Cryptography & PKI Flashcards
Symmetric algorithms
Requires both the sender and receiver to have the same key. This results in faster computations, which makes them well-suited to bulk encryption.
Modes of operation
Modes of operation are used to deal with multiple blocks of identical input data, so that the cipher text doesn’t have repeated blocks of encrypted data.
Asymmetric algorithms
In asymmetric algorithms, the sender and receiver each have a private key, which they keep to themselves, and a public key, which they can share.
Hashing
- Hashing is a special mathematical function that performs one-way encryption.
- This is a good way of storing computer passwords, and also ensuring message integrity.
- Common hashing algorithms include MD2, MD4, MD5, SHA-1, SHA-256, SHA-384 and SHA-512, some of which have been found to suffer from collisions.
Salt
Salting is the addition of a high-entropy piece of data (random characters) to an input to make it more difficult for the attacker to determine the original data.
Initialization Vectors (IV)
Initialization vectors, or IV, are used to help achieve randomness with deterministic inputs.
Nonce
Nonce is similar to salts and IVs, but is only used once. This is helpful in stream ciphers to break stateful properties.
Elliptic Curve
Special mathematical properties that allow a sender and receiver to openly pick a spot on the curve, and then individually derive keys from that point.
Weak/deprecated algorithms
As time goes by, computational power increases, which means that algorithms are not as secure.
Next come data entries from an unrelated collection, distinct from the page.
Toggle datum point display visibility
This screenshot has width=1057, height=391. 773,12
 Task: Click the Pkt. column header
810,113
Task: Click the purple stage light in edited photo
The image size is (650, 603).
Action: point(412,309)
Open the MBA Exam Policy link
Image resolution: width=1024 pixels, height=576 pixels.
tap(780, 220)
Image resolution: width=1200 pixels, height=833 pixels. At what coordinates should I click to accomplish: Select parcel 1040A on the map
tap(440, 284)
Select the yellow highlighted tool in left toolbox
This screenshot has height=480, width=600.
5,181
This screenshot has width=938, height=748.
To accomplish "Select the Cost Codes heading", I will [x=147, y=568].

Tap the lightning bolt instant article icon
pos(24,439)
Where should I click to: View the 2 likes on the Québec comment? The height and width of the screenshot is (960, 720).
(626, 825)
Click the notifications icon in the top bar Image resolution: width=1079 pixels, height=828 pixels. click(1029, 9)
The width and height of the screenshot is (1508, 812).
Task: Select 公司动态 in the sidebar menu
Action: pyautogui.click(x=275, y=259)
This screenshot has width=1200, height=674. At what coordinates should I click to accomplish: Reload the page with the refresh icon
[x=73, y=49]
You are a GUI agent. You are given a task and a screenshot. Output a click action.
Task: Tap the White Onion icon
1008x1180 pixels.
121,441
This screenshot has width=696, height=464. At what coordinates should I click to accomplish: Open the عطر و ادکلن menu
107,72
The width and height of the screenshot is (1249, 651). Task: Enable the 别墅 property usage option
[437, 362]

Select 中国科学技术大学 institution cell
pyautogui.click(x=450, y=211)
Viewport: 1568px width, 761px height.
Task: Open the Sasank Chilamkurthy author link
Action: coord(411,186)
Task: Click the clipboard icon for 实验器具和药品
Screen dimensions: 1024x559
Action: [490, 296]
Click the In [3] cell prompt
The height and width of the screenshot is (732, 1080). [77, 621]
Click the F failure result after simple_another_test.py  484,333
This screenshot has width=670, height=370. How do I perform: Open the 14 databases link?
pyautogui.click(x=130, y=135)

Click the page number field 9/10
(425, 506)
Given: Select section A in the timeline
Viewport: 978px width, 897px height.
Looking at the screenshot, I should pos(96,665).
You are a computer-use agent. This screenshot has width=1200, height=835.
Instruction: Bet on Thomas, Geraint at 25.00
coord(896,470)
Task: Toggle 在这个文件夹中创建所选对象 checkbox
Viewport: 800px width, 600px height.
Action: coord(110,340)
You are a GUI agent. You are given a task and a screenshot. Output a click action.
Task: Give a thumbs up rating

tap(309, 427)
Additionally, flaws are found in different algorithms.
Digital signatures
- This is a cryptographic implementation meant to demonstrate authenticity and identity for a given a message.
- This uses public key cryptography. A person will hash a message, and then encrypt it with their private key.
- The receiver can then decrypt it with the sender’s public key. If they hash the original message, and it matches the decrypted message, they know that the message hasn’t been altered, and they also know that the sender sent it.
Diffusion
One character change in the plaintext should correspond to multiple changes in the cipher text.
Confusion
The principle that affects randomness of an output. Each ciphertext character should depend on several parts of the key.
Collision
When two different inputs have the same output on a cryptographic function.
Steganography
The science of hiding data inside other data. This has the advantage of not attracting attention.
Obfuscation
This is masking an item so that it’s unreadable, yet still functions.
Stream vs. block
- Encryption can happen as block operations, which are performed on blocks of data. This means you can do both transposition and substitution operations.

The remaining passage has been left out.